On Thu, May 20, 2021 at 2:37 PM Peter Erwin <erwin at mpe.mpg.de> wrote:

> Hi Rudolf,
>
> As I suggested in my second comment, you haven’t actually “solved” your
> problem
> by normalizing the y values; you’ve just transformed one (meaningless)
> chi^2 value
> into a different (meaningless) value.
>
> What I meant by “missing errors” was not “you need to invent some errors
> and add
> them to your data” — which is what your “y = y + y_noise” is doing. I
> meant that
> the data should ideally come with noise estimates (e.g., from whatever
> pipeline
> processed the original data).
>
> If all you have is the y values by themselves (in the form of e.g. flux
> values, as yours
> seem to be), then there’s really nothing to be done. Just be aware that
> the fit is not
> ideal (because all the points are being weighted equally, regardless of
> their actual
> S/N) and the reduced chi^2 value has no useful information about the
> “goodness”
> of the fit.
>
> cheers,
>
> Peter
>
> > On May 20, 2021, at 11:11 AM, Rudolf Baer <rbaer25 at gmail.com> wrote:
> >
> > Hi Peter
> > thanks for your reply.
> > I have solved the problem by normalizing the y values as suggested by
> Ivan.
> > With my first e mail I provided the python code. I attach the actual
> data file.
> > Your comment on the errors is correct; the file has no errors. I have
> introduced a gaussian error,
> > y_noise=(0.02*y * np.random.normal(size=len(x)))
> > y=y+y_noise
> > but it does not affect the results.
> >
> > with kind regards
> > Rudolf
> >
> >
> > On Wed, May 19, 2021 at 10:38 PM Peter Erwin <peter.erwin at gmail.com>
> wrote:
> > Rudolf,
> >
> > It’s not clear to me what you are doing. You say you are using “lmfit
> and scipy”.
> > By “lmfit” do you mean the lmfit package —
> https://lmfit.github.io/lmfit-py/index.html ?
> >
> > This has nothing to do with scipy (though it assumes numpy exists), so
> maybe you
> > are using something else instead?
> >
> > In any case, I’d guess the chi^2 values are “wrong” because you don’t
> have good error
> > estimates (“uncertainties”) for the data values.
> >
> > Providing examples of the actual Python commands you are using (and
> maybe a few
> > sample data values from your NIR spectrum) would be helpful.
> >
> > cheers,
> >
> > Peter
> >
> > > On May 19, 2021, at 5:43 PM, Rudolf Baer <rbaer25 at gmail.com> wrote:
> > >
> > > I am fitting the continuum of a NIR spectrum with a blackbody plus
> power law using lmfit and scipy. The plot of the fit looks good
> > > and the resulting parameters agree reasonably with previous results.

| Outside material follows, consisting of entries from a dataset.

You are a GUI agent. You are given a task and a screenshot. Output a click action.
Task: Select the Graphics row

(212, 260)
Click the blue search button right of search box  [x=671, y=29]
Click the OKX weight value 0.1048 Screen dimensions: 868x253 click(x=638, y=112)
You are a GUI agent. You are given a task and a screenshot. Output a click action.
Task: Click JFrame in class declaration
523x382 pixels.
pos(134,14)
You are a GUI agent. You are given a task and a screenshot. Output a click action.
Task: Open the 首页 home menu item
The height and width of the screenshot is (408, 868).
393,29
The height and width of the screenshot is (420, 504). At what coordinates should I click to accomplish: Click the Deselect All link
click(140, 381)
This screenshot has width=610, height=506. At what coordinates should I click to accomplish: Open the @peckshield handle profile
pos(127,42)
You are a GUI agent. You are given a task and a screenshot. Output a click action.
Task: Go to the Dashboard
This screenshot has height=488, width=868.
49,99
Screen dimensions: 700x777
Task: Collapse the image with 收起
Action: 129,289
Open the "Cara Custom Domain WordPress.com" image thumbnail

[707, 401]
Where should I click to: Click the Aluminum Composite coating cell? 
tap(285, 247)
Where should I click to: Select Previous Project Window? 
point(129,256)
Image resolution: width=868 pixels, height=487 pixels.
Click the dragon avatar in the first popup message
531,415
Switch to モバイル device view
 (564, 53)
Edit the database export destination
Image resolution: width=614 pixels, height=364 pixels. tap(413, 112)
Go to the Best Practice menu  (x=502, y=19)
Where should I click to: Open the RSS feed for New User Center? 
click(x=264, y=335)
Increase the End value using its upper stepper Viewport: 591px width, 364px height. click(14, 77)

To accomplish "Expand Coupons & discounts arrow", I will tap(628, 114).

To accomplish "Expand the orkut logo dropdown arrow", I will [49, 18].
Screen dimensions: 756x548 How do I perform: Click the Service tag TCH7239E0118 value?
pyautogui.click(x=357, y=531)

> > > T:      1109.29505 +/- 3.08340774 (0.28%) (init = 1100)
> > > const:  4.7240e-21 +/- 6.3014e-23 (1.33%) (init = 2e-21)
> > > A:      2.4188e-11 +/- 6.3181e-14 (0.26%) (init = 2e-11)
> > > p:     -1.06704890 +/- 0.01701493 (1.59%) (init = -1)
> > >
> > > However the chi-square and reduced chi-square values
> > > (chi-square = 1.1268e-20 reduced chi-square = 2.1039e-24)
> > > are clearly wrong. The problem is apparently known as the scipy guide
> says Note that the calculation of chi-square and
> > > reduced chi-square assume that the returned residual function is
> scaled properly to the uncertainties in the data.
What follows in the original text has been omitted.